[Element and text location data]
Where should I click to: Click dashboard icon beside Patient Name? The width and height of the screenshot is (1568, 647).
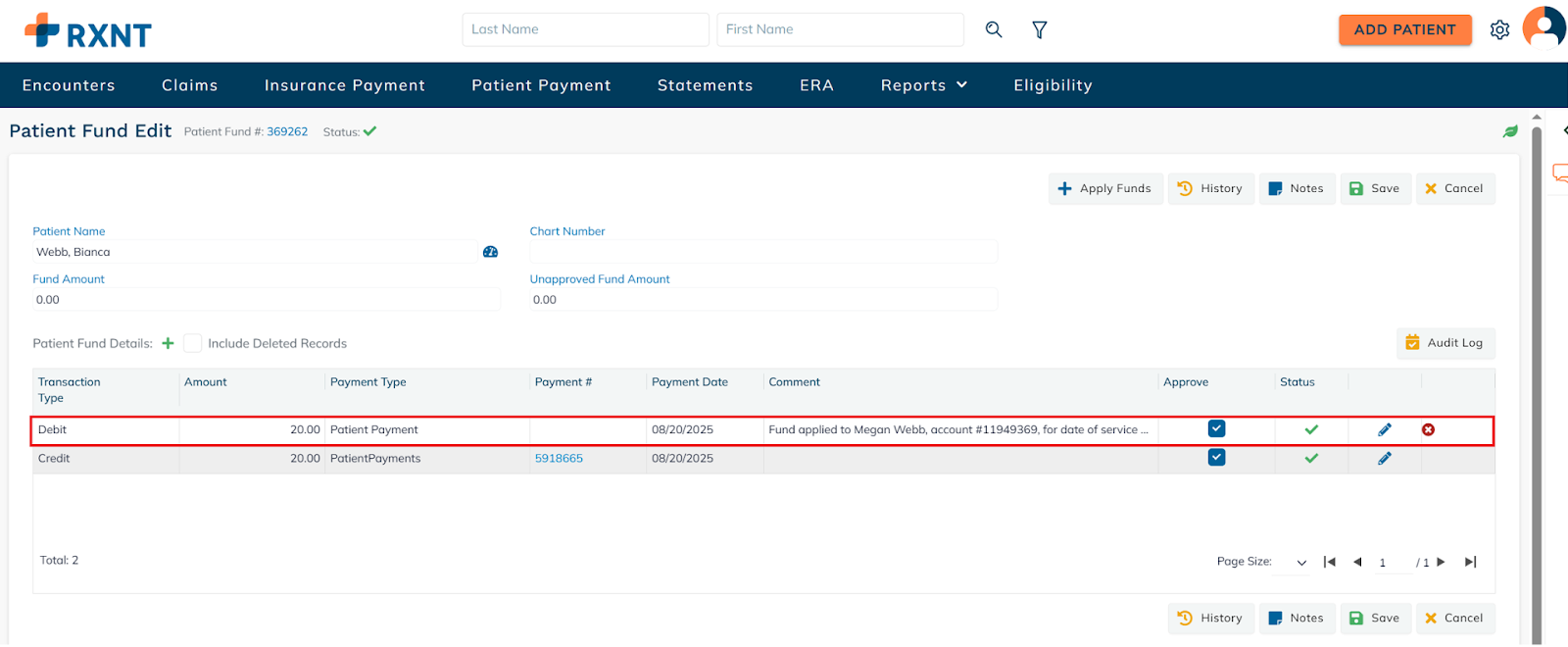point(491,252)
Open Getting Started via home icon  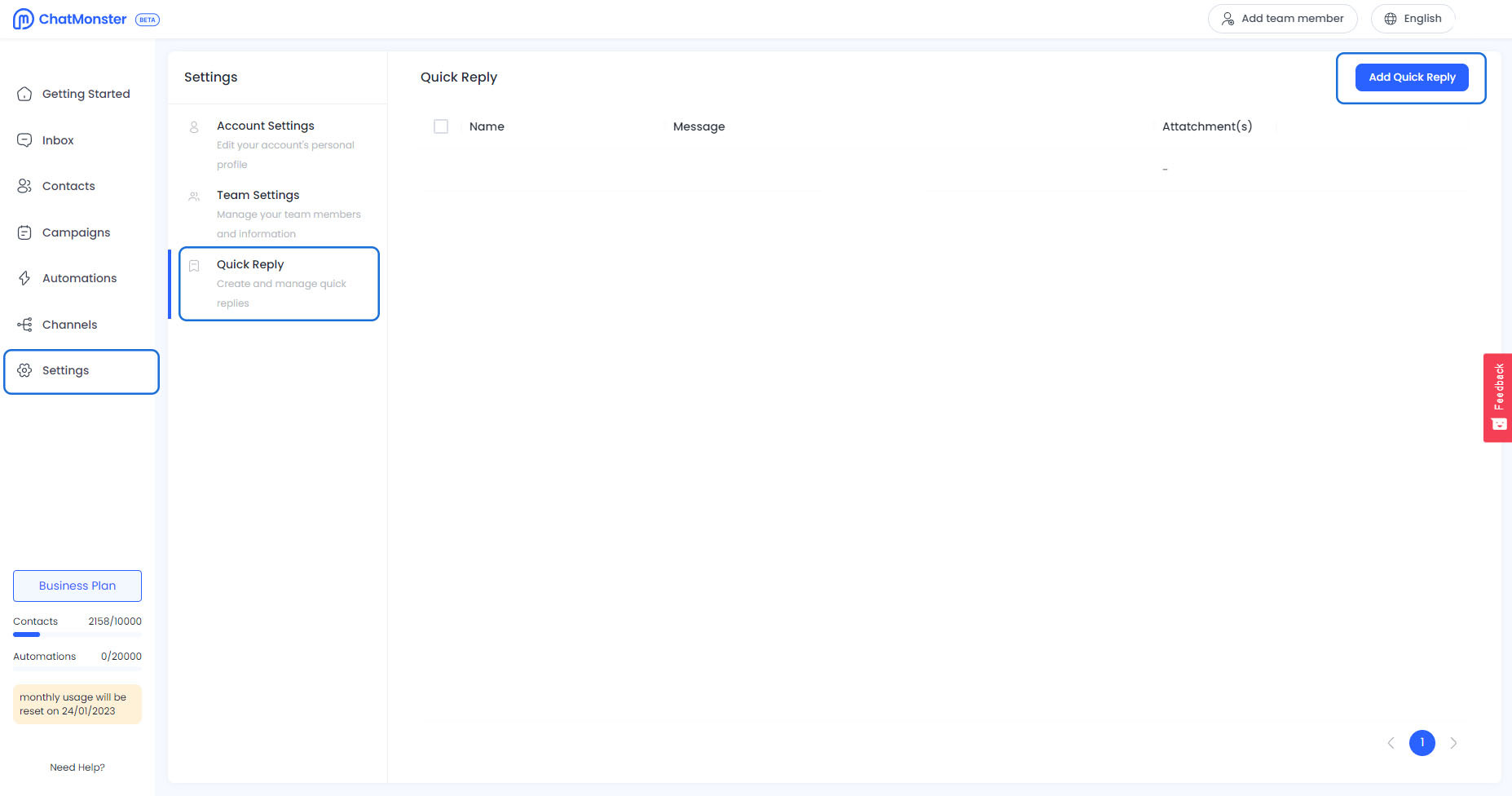(x=24, y=94)
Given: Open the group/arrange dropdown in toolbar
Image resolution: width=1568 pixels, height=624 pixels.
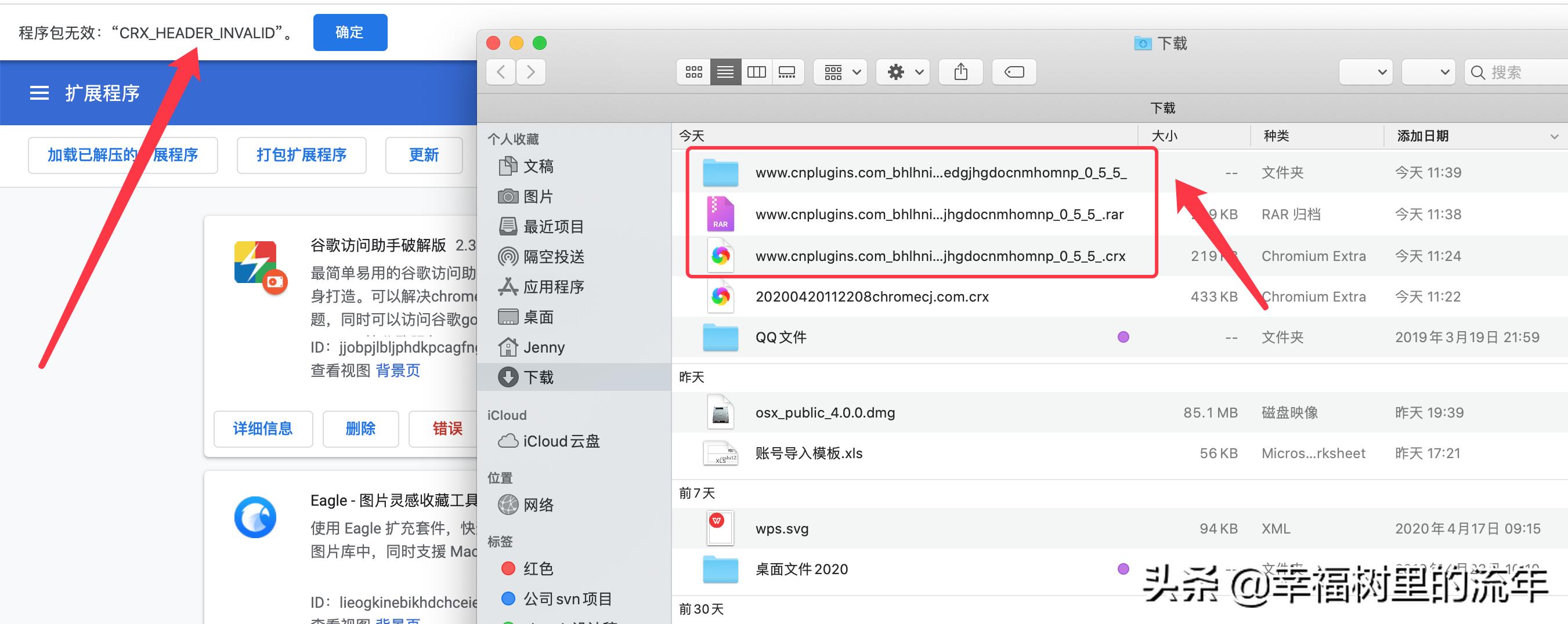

**TASK DESCRIPTION:**
Reproduce the records verbatim from the line containing "Given: Open the" through the end of the records, omitting any pictures.

**EXERCISE RESPONSE:**
Given: Open the group/arrange dropdown in toolbar
Image resolution: width=1568 pixels, height=624 pixels.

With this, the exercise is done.